Now tonights didn't get cooked long enough and the carmelized sugar stay in the pan after we flipped it out on to the plate. Any of you with a convection oven we think the time is around 40 minutes or so to cook. Here are some pics right after finished. I don't have any of the process because I didn't think about posting this till after.

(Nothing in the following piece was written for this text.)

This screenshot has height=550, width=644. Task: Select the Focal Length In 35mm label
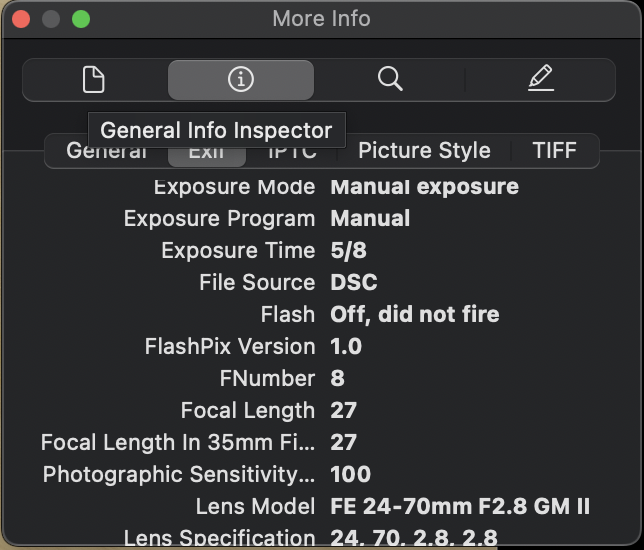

here you can see a fork test. 


after flip on to plate and ready for the fridge


----------



## chefrob (Mar 3, 2010)

i love me some flan!


----------



## got14u (Mar 3, 2010)

I really wish I had taken some ppics of last nights....way better she was really bummed about this one. I sorta talked her in to pulling it sooner...live and learn


----------



## chefrob (Mar 3, 2010)

are you sure ir was too soon and not too much in the caramel stage? also have you ever used a water bath?


----------



## got14u (Mar 3, 2010)

No I have never cooked flan...the better half is telling me it was to soon. by the looks of the pan after flipping I think it was to long. Also the water bath I used in the big pan and then the pie pan goes in side of it. I guess my instructions weren't real clear.


----------



## chefrob (Mar 3, 2010)

i'm not going to argue with yer mrs. and nor should you! just shrug yer sholders and say it seems fine to me!


----------



## got14u (Mar 3, 2010)

what kind of water bath are you talking about. Is it after it cooks ? honestly I won't tell her you told me....LMAO


----------



## scarbelly (Mar 3, 2010)

Flan is one of my favorite things in the whole world - Keep working on the process and it will come together for ya - Trust the wife if hers is coming out good


----------



## chefrob (Mar 3, 2010)

to make a water bath for baking, put your filled pan in a larger pan and add enough boiling-hot water to reach halfway up the side of the smaller pan.


----------



## got14u (Mar 3, 2010)

Oh ya we do that. I guess I wasn't real clear in my original post.


----------



## chefrob (Mar 3, 2010)

sometimes i don't read too well.............


----------



## richoso1 (Mar 3, 2010)

Great looking flan, that is a tasty treat that I treasure. Congrats my friend.


----------



## pitrow (Mar 3, 2010)

I might have to give this a try!

Is the la lechera just sweetened condensed milk? I've never seen it in stores around here.


----------



## got14u (Mar 3, 2010)

Yes that is all it is. as far as I know


----------



## mballi3011 (Mar 3, 2010)

Yes I am a new found friend of flans now so I'm sitting here wondering who to give the points to so I will have to give them to 
	

	
	
		
		



		
		
	


	





first you Got One and then some more for the ChefRob for the both of you have me wanting to make some tonight for the wife.


----------



## shooter1 (Mar 3, 2010)

Looks great, love me some Flan. I have a recipe for a Flan cheesecake that my family makes that is really good. I will get the recipe from my Mom and post it.


----------



## got14u (Mar 3, 2010)

shooter that would be great

mballi thanks for the points !


----------



## werdwolf (Mar 3, 2010)

That looks good.

You just helped me figure out what the dessert part of my Mexican themed meal will be on memorial day!


----------



## werdwolf (Mar 3, 2010)

Quick question though.

Those do not look like glass pie plates to me or the wife.  They look more like a glass bowl.


----------



## realtorterry (Mar 3, 2010)

That looks awesome!!


----------



## chefrob (Mar 4, 2010)

thx..... let us know how it works out!


----------



## got14u (Mar 4, 2010)

Yes you can use what ever you have. Our glass pie pan was in dispose at the time from the one we made the other day. What ever shape you want it and what ever bowl, pan you got that is good for the oven will work.
thanks for the points everyone !


----------



## oldschoolbbq (Aug 7, 2015)

Gotcha , thanks for your Flan Recipe :biggrin:  We were thinking of having some soon ::drool

I know this was an old post , however. maybe someone else would  enjoy serving !:biggrin:


----------